Sitemaps

A sitemap is a list of all the pages (URLs) on a website and serves to give both search engines an detailed list of the content available, as well as information on recency and importance. Below you’ll find an overview of sitemaps. Click through to detailed articles if you need to find out more.

What is a sitemap?

A sitemap is a public way of listing content available in a website, in a machine-readable form. It allows the webmaster to tell search engines how often content is updated, to guide it around content on a website (including documents that are not internally linked) and when content was published. Other meta-data can also be provided.

Sitemaps are often listed in the robots.txt file.

Example sitemap
Example sitemap listed in the sistrix.com/robots.txt file.

Is a sitemap important for SEO?

A sitemap is not a pre-requisite for a successful website. If the site structure is planned well, Google and other search engines will have no problems crawling through the site and indexing the content correctly. Where a sitemap might be useful is for websites where content changes regularly and for very large websites where crawling priorities can be specified.

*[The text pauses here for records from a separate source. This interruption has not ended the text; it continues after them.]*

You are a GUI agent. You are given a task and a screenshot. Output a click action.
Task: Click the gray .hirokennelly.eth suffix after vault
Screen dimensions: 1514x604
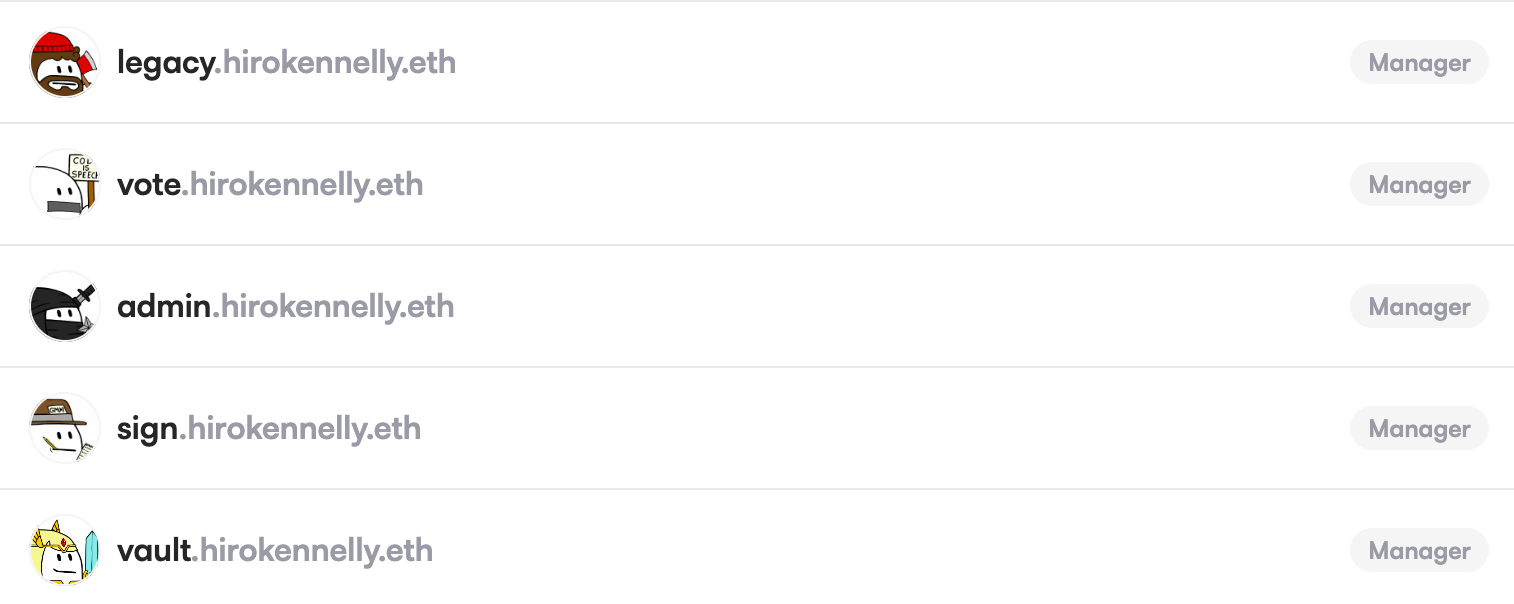(312, 551)
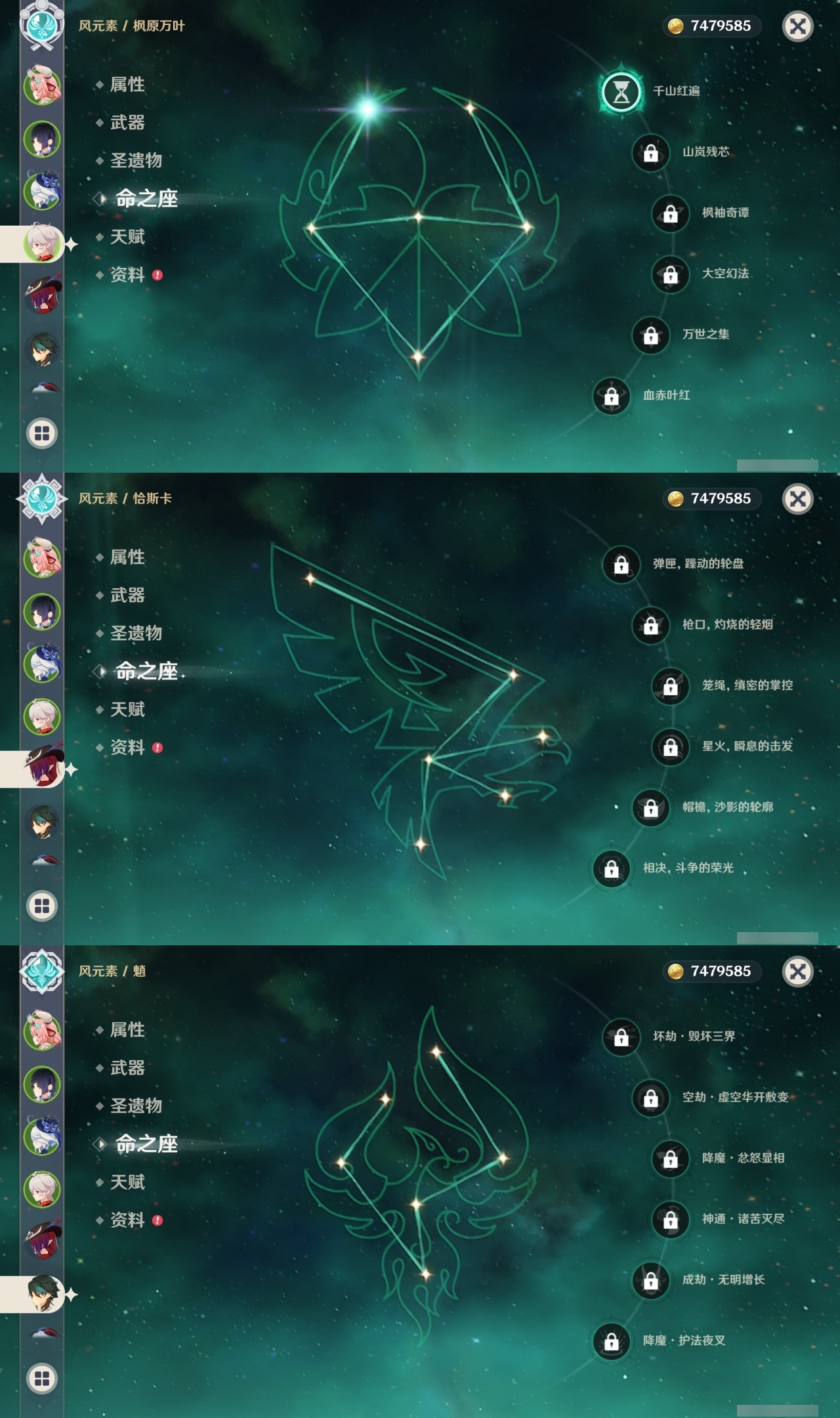Open the locked 血赤叶红 constellation icon
This screenshot has width=840, height=1418.
[x=611, y=396]
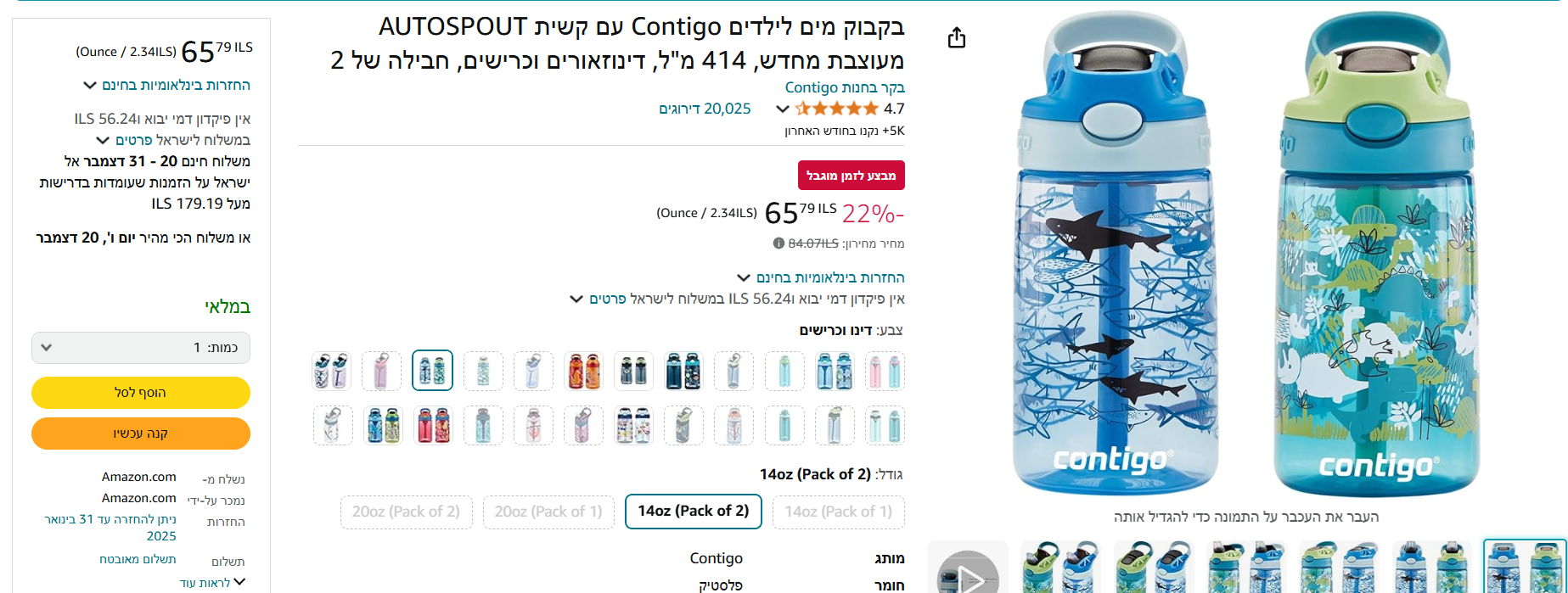This screenshot has width=1568, height=593.
Task: Expand free international returns in the buy box
Action: tap(167, 85)
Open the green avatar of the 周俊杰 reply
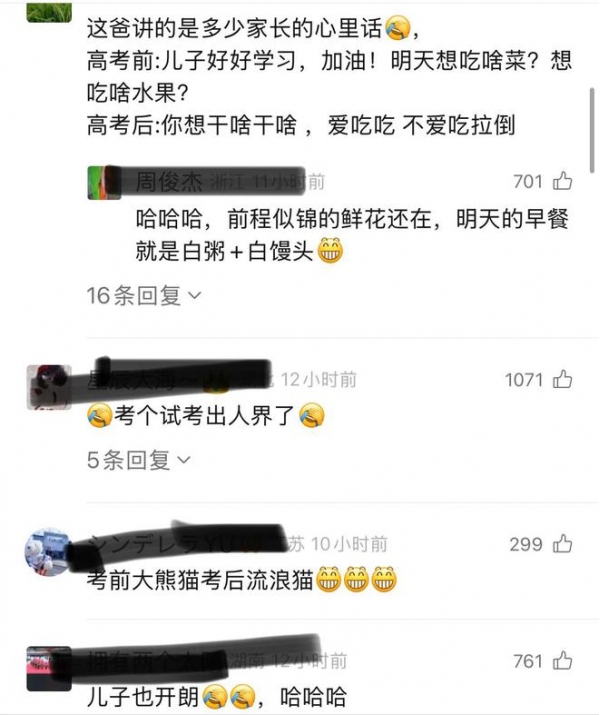 [104, 182]
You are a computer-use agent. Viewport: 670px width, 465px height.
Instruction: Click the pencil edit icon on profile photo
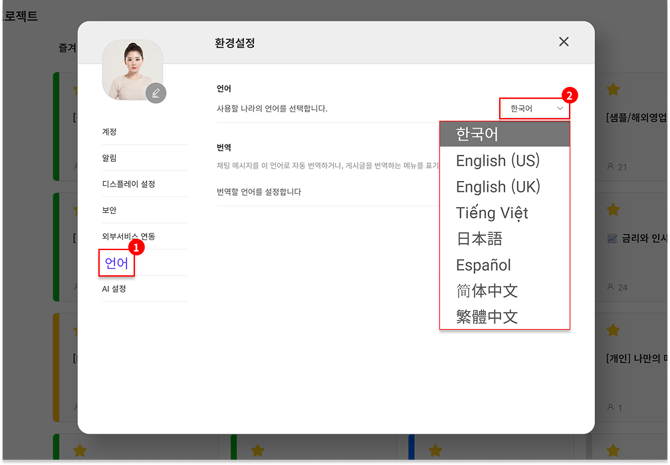click(x=155, y=93)
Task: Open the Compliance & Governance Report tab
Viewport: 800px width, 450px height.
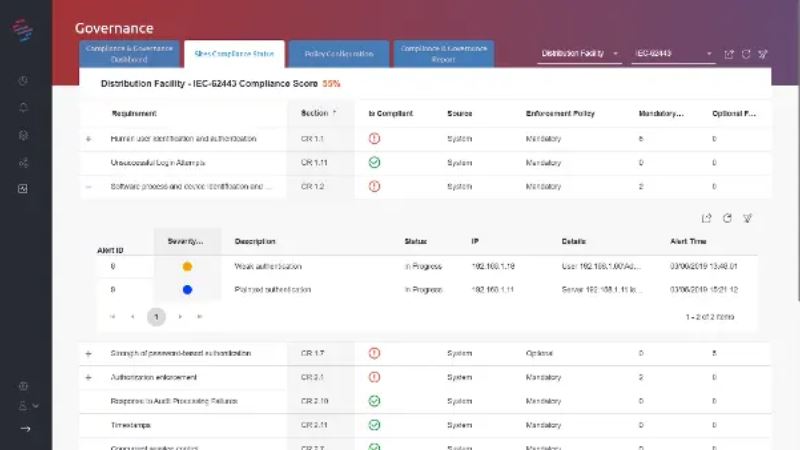Action: click(443, 54)

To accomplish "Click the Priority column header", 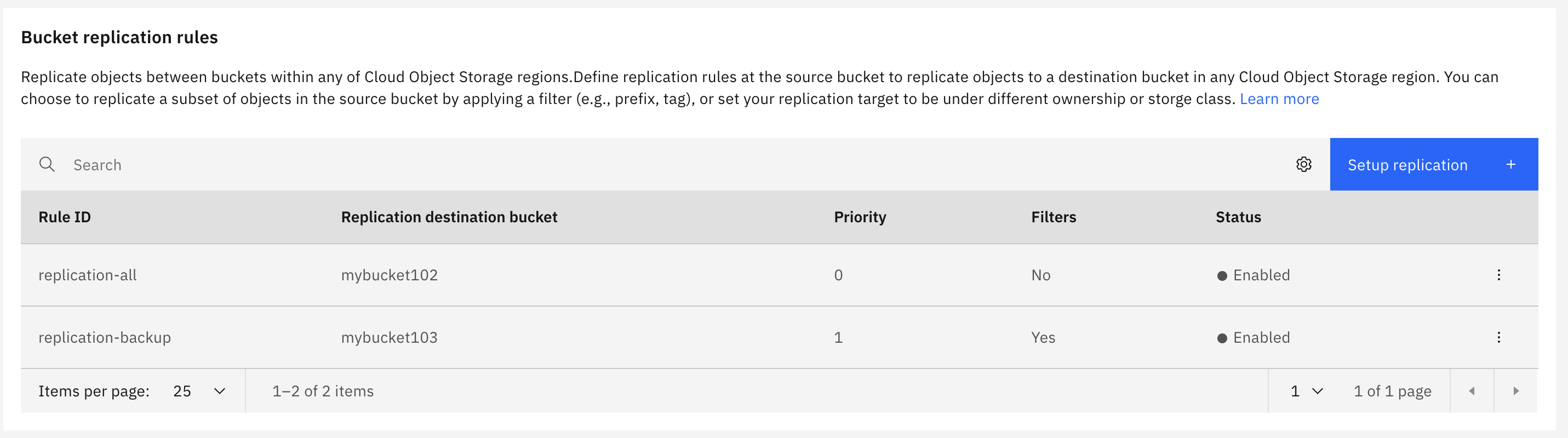I will point(860,217).
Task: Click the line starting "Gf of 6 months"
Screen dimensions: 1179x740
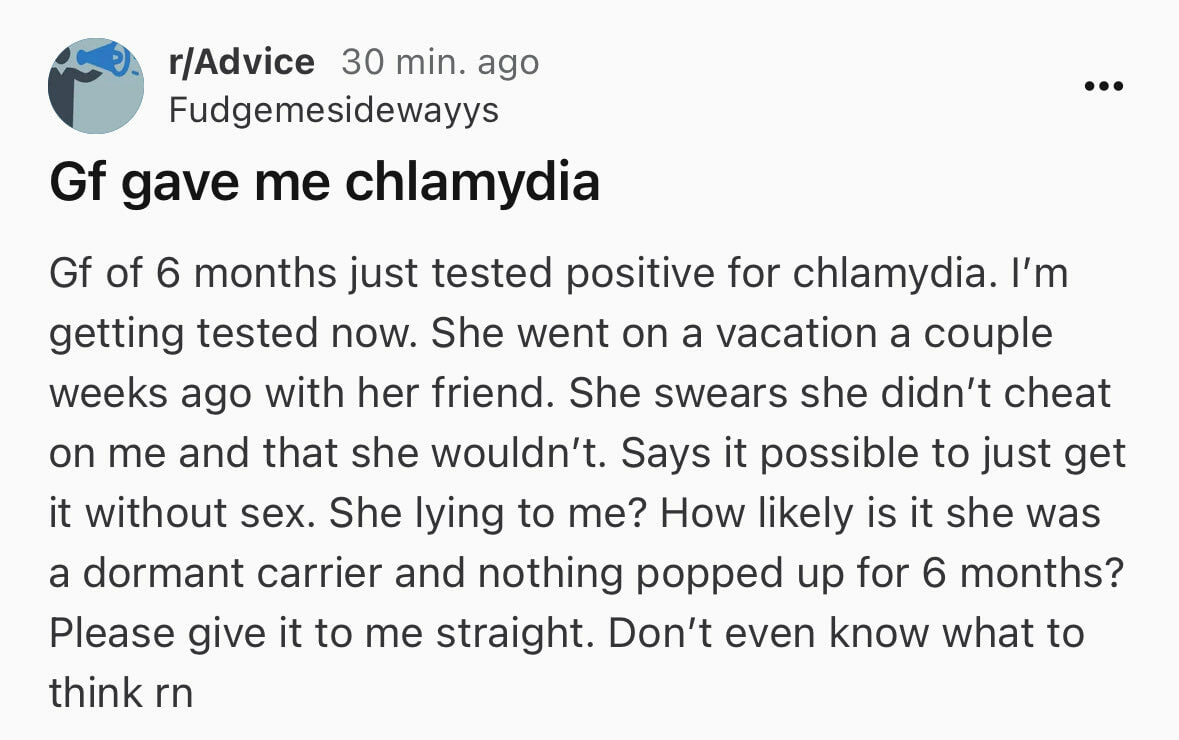Action: pos(559,273)
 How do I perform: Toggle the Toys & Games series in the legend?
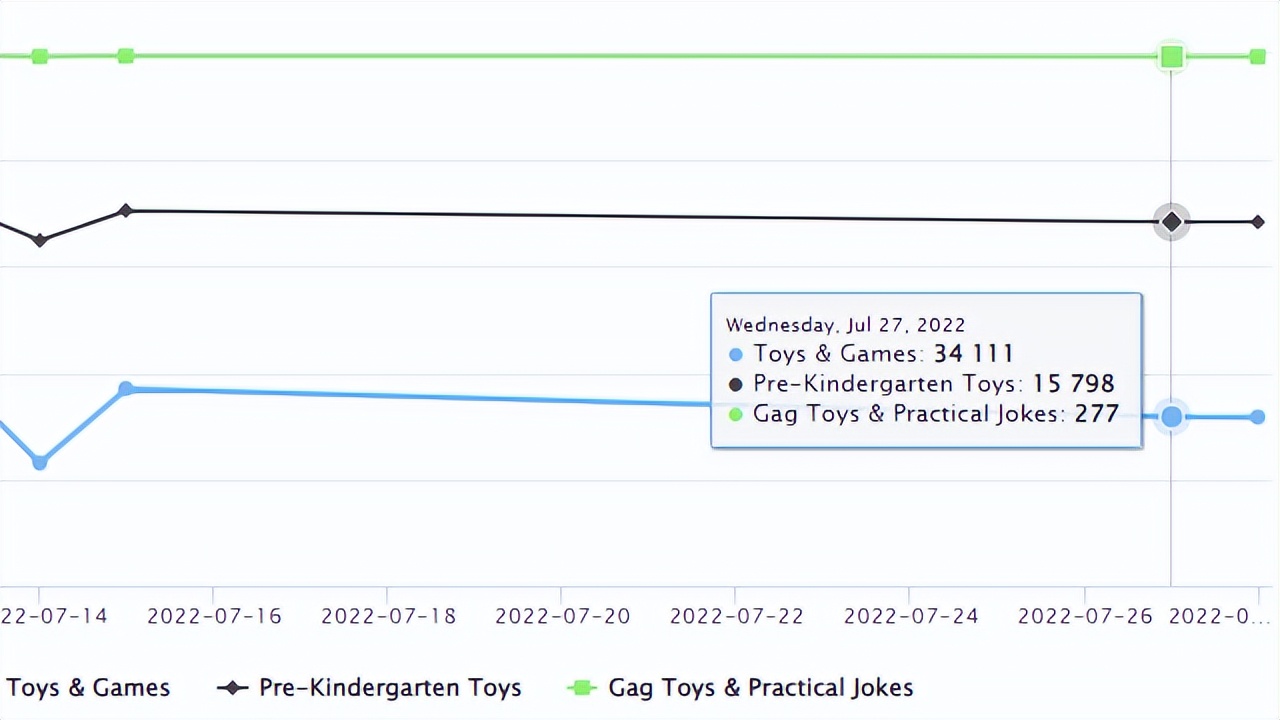88,688
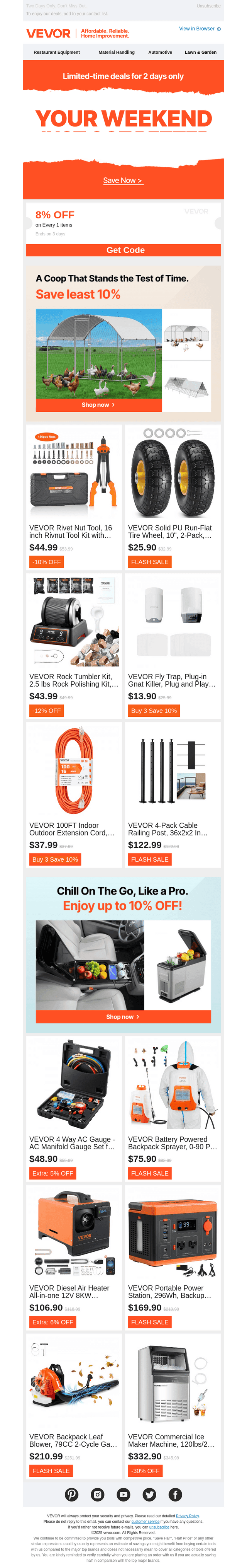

What type of sitemaps are there?

There are different kinds of Sitemaps, all of which help search engines find and crawl new pages. This can, in turn, help with (faster) indexing of new content.

You generally differentiate between two kinds of sitemaps – XML- and HTML-sitemaps – whereas the later is sometimes known as a site menu. Both can be used together and they cover all types of document on a website, as long as there is a URL associated with it.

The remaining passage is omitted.